札幌市中央図書館/新札幌市史デジタルアーカイブ

新札幌市史 第2巻 通史2

第六編 道都への出発

第一章 北海道庁と札幌

第二節 札幌の行政機構と自治への胎動

二 自治への胎動

 札幌区長は道庁で任命され札幌駐在となる官吏なので、区役所は道庁の出先機関でしかない。全国地方自治制度として施行された市制・町村制は北海道に適用されず、したがって札幌区民は区長を公選し議会を開く権利を持たなかったのである。
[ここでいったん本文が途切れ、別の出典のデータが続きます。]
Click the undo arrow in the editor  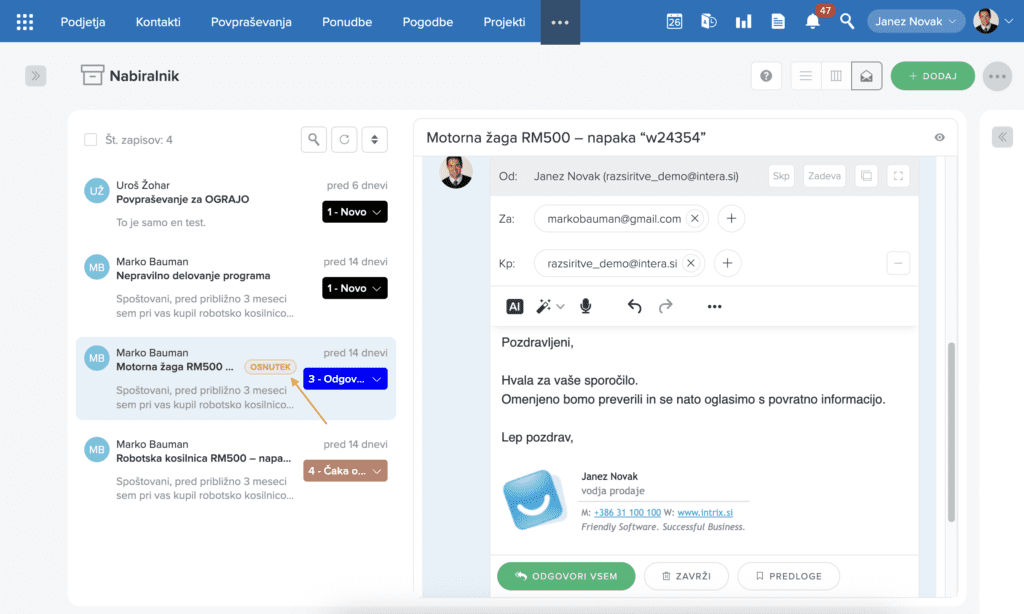coord(634,306)
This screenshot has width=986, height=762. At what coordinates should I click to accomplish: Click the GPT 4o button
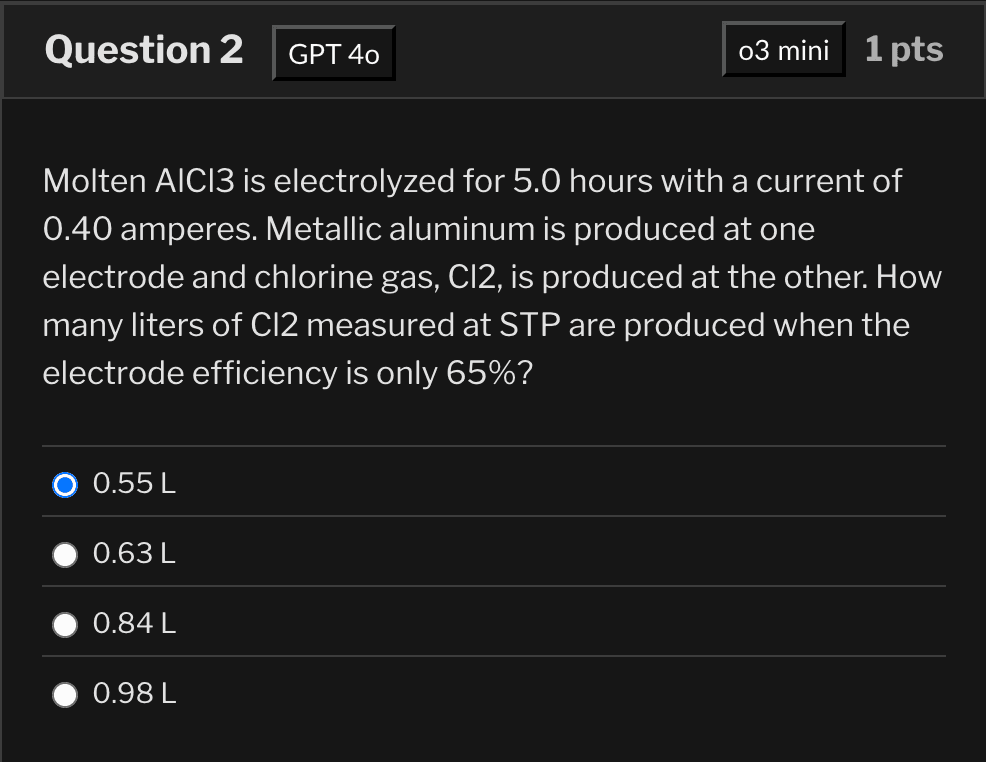pyautogui.click(x=334, y=54)
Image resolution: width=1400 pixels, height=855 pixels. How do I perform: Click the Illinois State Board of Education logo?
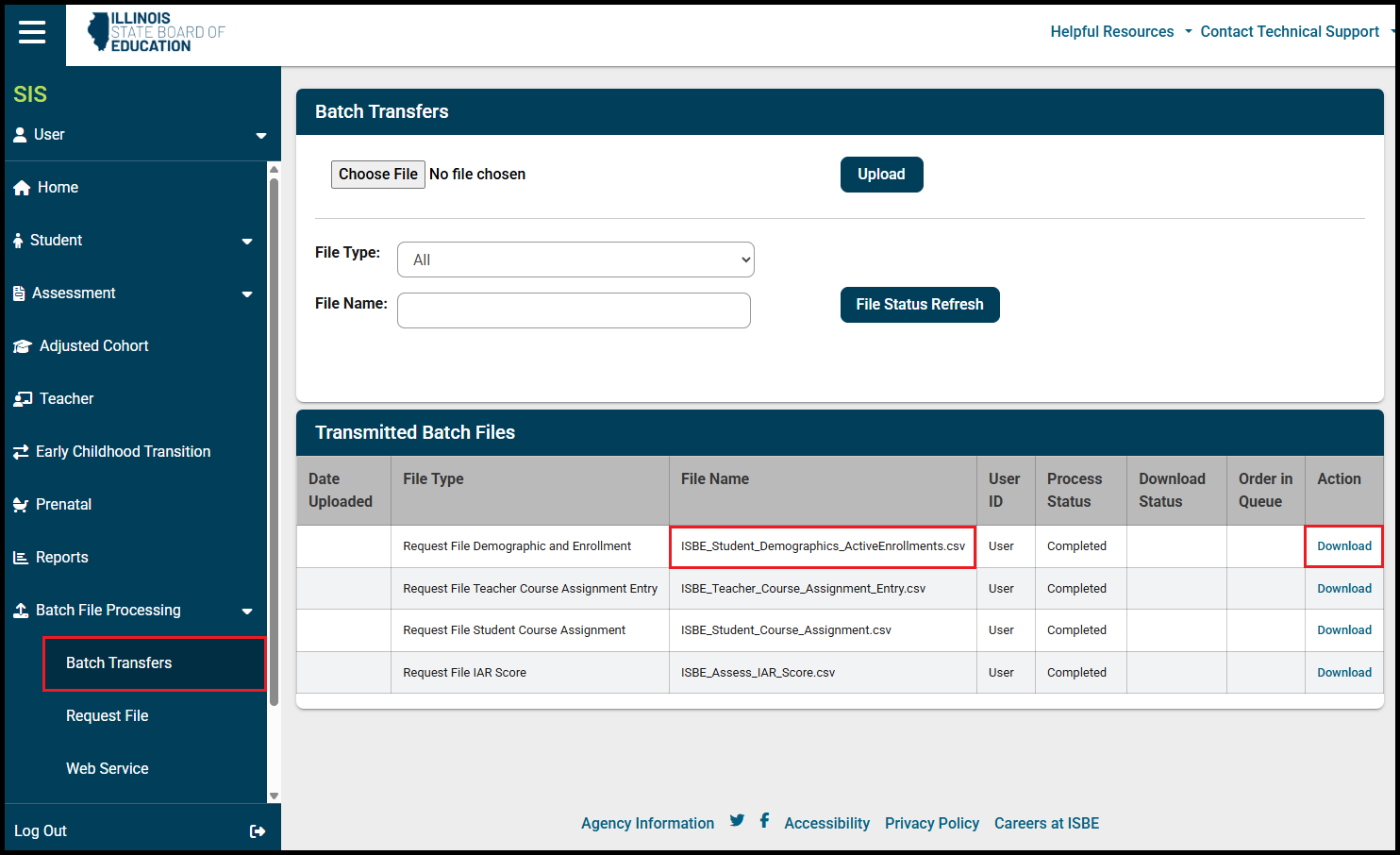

その理由として、北海道には函館小樽のような市街もあれば、ついこの間引越した村々もあって、均一の組織を施行できないこと、鉄道工事などで今日は盛んな市街でも、工事が終わると極く淋しくなってしまうようなところもあり、一つの制度が長期にわたって適用できるか疑わしいこと、出稼人寄留人が多く、どの範囲まで選挙権を与えるべきか定めがたいこと、一町村は広大で住民は少なく、その境界のわからない地域があり、選挙会を組織することさえ困難なこと、人口増と負担力が必ずしも比例せず、一様に義務をも負担させるのは得策でないこと、投機的でまだ儲蓄の精神が乏しく、公共事業に影響を及ぼすこと等があげられた。すなわち広大未開という地域性、財政負担力の不均衡、地域社会の流動性、地方行政荷担層の不確定、漁業にみる季節的繁忙と一方の冬期間の行動の制約から自治権が認められなかったという(鈴江英一 北海道町村制度史の研究)。
 札幌区民の自治待望論は高まっていくが、札幌区だけで解決しうる問題ではなく、全道的な世論の盛り上がりが課題となった。当面の対応として総代人会の機能をより住民に密着させる改善意見が生まれ、総代の補助機関として住民公選の代表者による協議会を設けたり、村中寄会の伝統を生かす村総会を定期的に開いて、議決した内容を総代が尊重して役職にあたる仕組が生まれるが、札幌区の組制度はこうした方向をめざさなかった。二十八年の札幌区総代通常会についてみると、前年度の決算と新年度の予算案等をわずか二日でほぼ区役所原案通り議了したことに対し「此の如く議事の進行迅速なりし所以は、其時日を費耗するを以て五月蠅となし、何は兎も角早速に結了せしめんことを希望したるの結果にあらざるか、若し果して然る事情ありしものとすれば、総代人会は寧ろ議事に冷淡なりと謂はざる可からす」(市史 第七巻一〇六〇頁)という批判があり、実権のともなわぬ制度の改善が強く求められた。「今や本道の町村は頗る発達し、自治問題さへ起りたるに、斯る無力の総代を置くは町村政治の上に何等の効をも見ざるは世人の斉しく認むる所なり。急に自治制を布くとすれば言ふを要せざれども、尚ほ早しとすれば責めて総代規則に改正を加へて、今日よりも多大の権利を与へ、町村政治に干与するの力を有せしめざるべからざるは、時勢既に到来せるを見るなり」(市史 第七巻一〇七一頁)との新聞論調は広く区民の支持するところだったと思われる。
 区民が市制・町村制の適用を求め、本州同様の地方公共団体となることを強く願ったのは、二十三年から開かれた帝国議会に区民の意志を反映することができない無念さからといえよう。二十二年に帝国憲法が発布され、翌年帝国議会が開かれると札幌区民はその度ごとに盛大な祝賀会を催したが、地方自治制施行除外の北海道からは衆議院議員を選出できないと規定され、「本道の首府たる札幌区民」は「頗る之を遺憾としたりき」(札幌区史)という。特に二十四年衆議院予算委員会で北海道関係予算が大幅に削減されたため北海道選出議員の必要を痛感したのである。そこで市制・町村制を北海道にも施行し、道議会(植民議会)を設置し、衆議院議員の選挙を札幌で実施しなければならないとの世論が盛り上がった。